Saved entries
- Opening Delimiter -

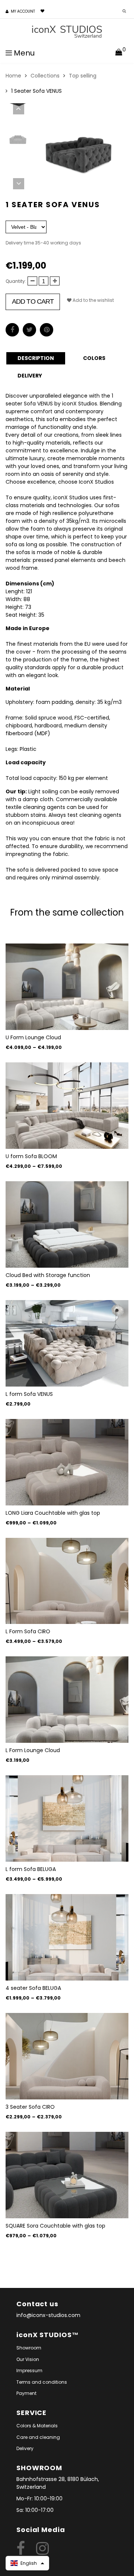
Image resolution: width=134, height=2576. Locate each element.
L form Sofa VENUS (29, 1394)
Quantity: (16, 281)
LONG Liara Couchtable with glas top (53, 1513)
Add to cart (33, 301)
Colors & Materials (37, 2425)
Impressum (29, 2370)
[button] (27, 2563)
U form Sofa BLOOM (31, 1156)
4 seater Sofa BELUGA (33, 1988)
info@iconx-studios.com (48, 2315)
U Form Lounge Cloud (33, 1037)
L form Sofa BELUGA (31, 1869)
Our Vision (27, 2359)
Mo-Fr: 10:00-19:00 (39, 2498)
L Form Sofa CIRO (28, 1631)
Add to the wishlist (92, 300)
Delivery (25, 2448)
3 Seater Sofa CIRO (30, 2107)
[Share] (12, 329)
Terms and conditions (41, 2382)
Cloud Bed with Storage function (48, 1275)
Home (13, 75)
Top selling (82, 75)
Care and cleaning (38, 2437)
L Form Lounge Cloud (33, 1750)
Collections (45, 75)
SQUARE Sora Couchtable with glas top (55, 2225)
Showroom (28, 2348)
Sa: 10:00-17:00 (35, 2510)
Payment (26, 2393)
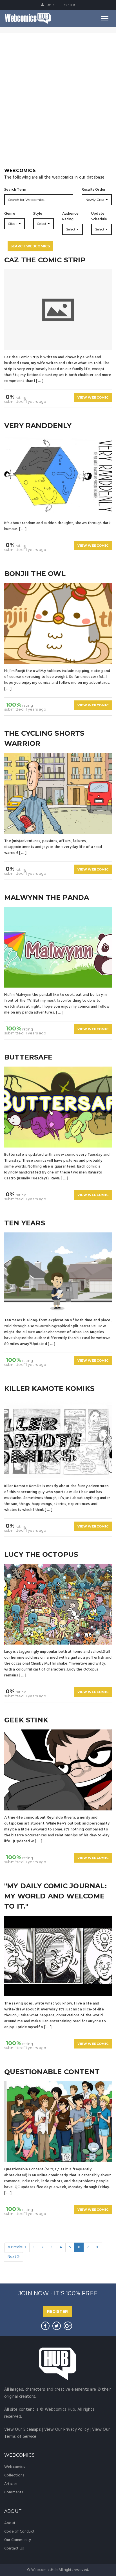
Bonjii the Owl (35, 574)
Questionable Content (52, 2072)
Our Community (17, 2540)
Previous (18, 2247)
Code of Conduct (19, 2531)
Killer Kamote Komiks (49, 1388)
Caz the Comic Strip (45, 260)
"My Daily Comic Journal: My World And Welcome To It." (55, 1896)
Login (49, 5)
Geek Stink (26, 1720)
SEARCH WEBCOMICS (30, 246)
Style (37, 214)
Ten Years (24, 1223)
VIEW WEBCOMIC (92, 397)
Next (12, 2257)
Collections (14, 2475)
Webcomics (14, 2467)
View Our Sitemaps (22, 2429)
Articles (10, 2484)
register (68, 5)
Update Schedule (99, 216)
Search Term (15, 190)
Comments (13, 2492)
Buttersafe (28, 1057)
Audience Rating (70, 216)
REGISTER (57, 2311)
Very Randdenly (38, 425)
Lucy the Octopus (41, 1554)
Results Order (94, 190)
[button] (97, 199)
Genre (9, 214)
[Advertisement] (58, 106)
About (9, 2523)
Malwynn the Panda (46, 897)
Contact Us (14, 2548)
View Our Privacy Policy (66, 2429)
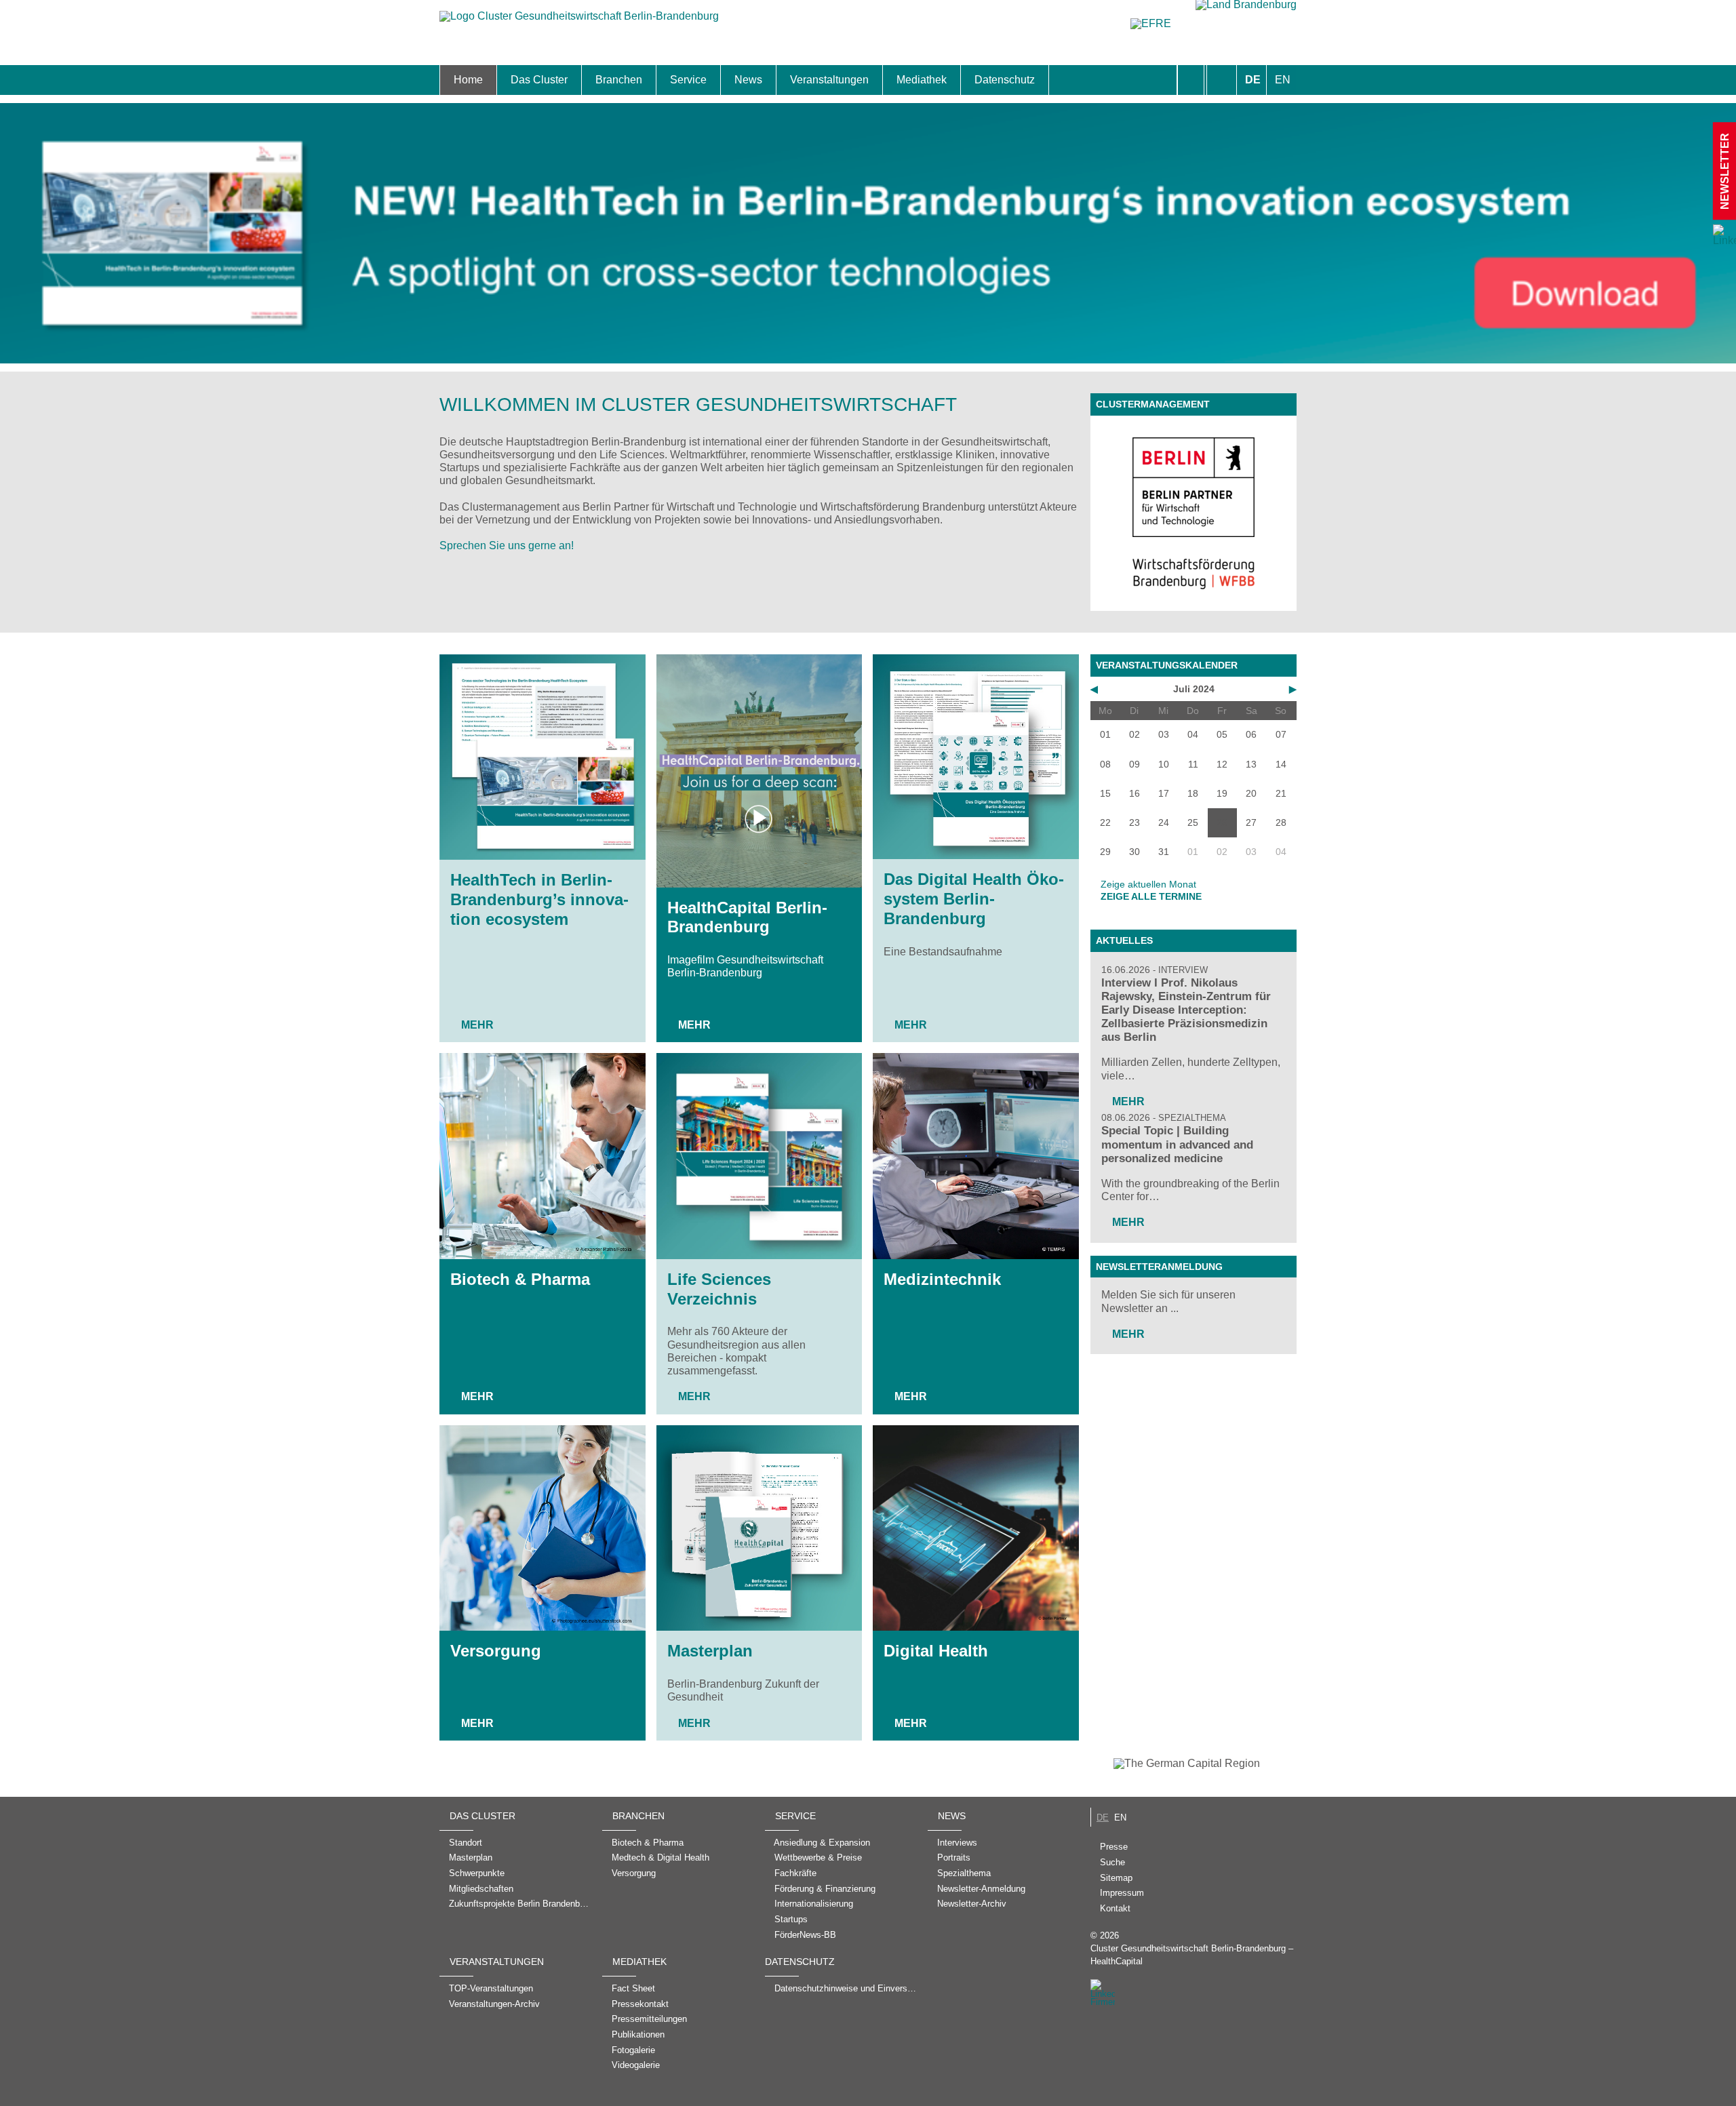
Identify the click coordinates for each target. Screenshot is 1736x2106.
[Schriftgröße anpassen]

- Closing Delimiter -

Number of lines with the string "each" in the data above: report this figure and nothing more.

2